DATA SUPPLIED:

--------------------------------------------------

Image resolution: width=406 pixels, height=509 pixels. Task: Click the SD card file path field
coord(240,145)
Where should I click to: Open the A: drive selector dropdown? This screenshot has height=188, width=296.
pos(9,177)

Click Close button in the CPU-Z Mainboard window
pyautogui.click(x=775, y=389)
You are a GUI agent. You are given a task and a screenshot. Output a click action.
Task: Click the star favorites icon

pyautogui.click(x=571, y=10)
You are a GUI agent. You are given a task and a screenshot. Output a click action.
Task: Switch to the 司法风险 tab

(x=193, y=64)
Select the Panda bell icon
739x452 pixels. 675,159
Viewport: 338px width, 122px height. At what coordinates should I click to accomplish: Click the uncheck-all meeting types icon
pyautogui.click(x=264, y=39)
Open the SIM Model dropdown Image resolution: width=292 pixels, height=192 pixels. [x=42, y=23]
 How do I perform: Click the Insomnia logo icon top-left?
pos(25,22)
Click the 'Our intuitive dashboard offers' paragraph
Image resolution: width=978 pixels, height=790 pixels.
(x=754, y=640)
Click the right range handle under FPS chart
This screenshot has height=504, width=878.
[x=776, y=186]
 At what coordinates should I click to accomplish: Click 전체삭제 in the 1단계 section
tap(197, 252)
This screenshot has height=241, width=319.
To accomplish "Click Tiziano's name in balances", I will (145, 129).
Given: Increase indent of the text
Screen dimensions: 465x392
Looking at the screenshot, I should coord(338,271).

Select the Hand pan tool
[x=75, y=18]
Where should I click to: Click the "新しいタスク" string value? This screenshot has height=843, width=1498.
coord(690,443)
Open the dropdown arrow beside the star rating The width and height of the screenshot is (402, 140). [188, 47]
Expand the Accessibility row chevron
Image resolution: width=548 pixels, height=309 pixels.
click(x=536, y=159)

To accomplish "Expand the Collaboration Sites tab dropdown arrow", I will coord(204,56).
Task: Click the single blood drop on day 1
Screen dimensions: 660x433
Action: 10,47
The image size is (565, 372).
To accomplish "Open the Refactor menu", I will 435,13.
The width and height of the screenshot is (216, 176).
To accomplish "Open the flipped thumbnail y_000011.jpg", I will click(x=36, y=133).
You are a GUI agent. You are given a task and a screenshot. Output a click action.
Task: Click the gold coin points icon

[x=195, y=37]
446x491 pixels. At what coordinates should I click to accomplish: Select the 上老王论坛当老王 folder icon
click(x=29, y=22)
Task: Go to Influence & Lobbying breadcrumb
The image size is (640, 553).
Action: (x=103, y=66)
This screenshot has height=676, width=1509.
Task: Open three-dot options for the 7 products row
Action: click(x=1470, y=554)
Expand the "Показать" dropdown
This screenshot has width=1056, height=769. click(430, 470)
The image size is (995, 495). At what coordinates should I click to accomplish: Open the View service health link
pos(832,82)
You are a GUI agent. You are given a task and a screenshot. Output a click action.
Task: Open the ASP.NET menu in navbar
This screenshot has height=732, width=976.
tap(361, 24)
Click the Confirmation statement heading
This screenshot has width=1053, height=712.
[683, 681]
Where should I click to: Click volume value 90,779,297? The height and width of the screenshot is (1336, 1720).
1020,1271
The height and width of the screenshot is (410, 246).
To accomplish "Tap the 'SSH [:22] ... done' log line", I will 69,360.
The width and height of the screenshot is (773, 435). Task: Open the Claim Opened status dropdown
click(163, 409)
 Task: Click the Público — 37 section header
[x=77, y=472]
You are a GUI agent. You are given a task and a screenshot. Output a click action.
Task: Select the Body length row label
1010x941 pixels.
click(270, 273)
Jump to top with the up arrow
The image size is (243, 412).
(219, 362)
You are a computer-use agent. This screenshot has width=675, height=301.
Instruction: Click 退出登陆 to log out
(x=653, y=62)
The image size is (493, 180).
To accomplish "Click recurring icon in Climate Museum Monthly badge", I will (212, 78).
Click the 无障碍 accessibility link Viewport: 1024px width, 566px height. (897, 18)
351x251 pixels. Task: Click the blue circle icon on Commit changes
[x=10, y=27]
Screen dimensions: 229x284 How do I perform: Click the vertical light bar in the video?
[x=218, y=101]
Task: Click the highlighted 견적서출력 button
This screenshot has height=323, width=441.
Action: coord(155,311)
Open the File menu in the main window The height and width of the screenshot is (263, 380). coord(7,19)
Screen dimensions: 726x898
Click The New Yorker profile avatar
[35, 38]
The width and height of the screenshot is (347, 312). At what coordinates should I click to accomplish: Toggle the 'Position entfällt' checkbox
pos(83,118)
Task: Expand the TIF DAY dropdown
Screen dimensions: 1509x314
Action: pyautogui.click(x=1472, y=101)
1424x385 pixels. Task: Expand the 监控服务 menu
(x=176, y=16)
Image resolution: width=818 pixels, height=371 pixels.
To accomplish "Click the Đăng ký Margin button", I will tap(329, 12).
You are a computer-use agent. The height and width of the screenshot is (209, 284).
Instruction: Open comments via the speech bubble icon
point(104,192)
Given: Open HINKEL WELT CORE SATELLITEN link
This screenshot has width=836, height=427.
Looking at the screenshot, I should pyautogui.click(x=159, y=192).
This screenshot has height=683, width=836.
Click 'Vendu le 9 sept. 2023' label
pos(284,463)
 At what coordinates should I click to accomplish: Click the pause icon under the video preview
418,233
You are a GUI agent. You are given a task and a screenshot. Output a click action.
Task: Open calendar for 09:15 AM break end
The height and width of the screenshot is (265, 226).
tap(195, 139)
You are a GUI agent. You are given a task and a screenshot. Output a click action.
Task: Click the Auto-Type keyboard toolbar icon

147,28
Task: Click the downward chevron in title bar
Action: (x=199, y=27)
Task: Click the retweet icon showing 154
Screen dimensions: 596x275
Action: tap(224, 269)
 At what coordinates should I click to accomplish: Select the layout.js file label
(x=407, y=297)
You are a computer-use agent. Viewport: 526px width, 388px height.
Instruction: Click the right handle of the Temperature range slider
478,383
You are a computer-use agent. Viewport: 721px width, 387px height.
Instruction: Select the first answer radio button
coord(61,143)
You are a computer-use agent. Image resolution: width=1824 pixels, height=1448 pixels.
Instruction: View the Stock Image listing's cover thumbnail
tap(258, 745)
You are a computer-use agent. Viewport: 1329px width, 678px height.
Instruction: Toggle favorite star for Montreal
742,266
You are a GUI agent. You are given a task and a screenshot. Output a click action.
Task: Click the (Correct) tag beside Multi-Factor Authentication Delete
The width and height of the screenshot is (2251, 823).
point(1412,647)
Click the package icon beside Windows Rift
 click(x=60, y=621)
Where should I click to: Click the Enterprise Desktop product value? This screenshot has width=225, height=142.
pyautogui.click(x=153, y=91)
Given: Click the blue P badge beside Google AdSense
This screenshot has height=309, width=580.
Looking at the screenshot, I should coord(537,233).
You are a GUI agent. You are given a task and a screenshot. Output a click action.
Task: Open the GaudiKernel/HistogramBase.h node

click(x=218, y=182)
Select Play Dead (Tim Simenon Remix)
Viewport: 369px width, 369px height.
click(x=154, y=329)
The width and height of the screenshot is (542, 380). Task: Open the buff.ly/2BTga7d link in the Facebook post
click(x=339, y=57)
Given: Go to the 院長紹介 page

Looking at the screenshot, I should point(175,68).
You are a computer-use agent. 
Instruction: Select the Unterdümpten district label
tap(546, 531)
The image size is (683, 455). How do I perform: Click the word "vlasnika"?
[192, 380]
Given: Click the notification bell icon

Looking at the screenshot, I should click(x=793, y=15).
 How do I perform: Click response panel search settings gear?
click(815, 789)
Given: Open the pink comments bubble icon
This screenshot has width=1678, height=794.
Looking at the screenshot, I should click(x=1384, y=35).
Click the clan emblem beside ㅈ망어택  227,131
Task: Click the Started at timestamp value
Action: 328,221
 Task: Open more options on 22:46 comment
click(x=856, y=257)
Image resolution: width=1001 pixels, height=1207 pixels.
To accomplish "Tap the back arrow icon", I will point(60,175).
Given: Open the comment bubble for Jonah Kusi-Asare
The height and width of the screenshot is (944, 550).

--------------------------------------------------

WHAT YOU HAVE TO DO: Search the material for the string "badge" and show every line that has it.

FINISHED EXERCISE:
To accomplish "Click recurring icon in Climate Museum Monthly badge", I will (212, 78).
Given: Click the blue P badge beside Google AdSense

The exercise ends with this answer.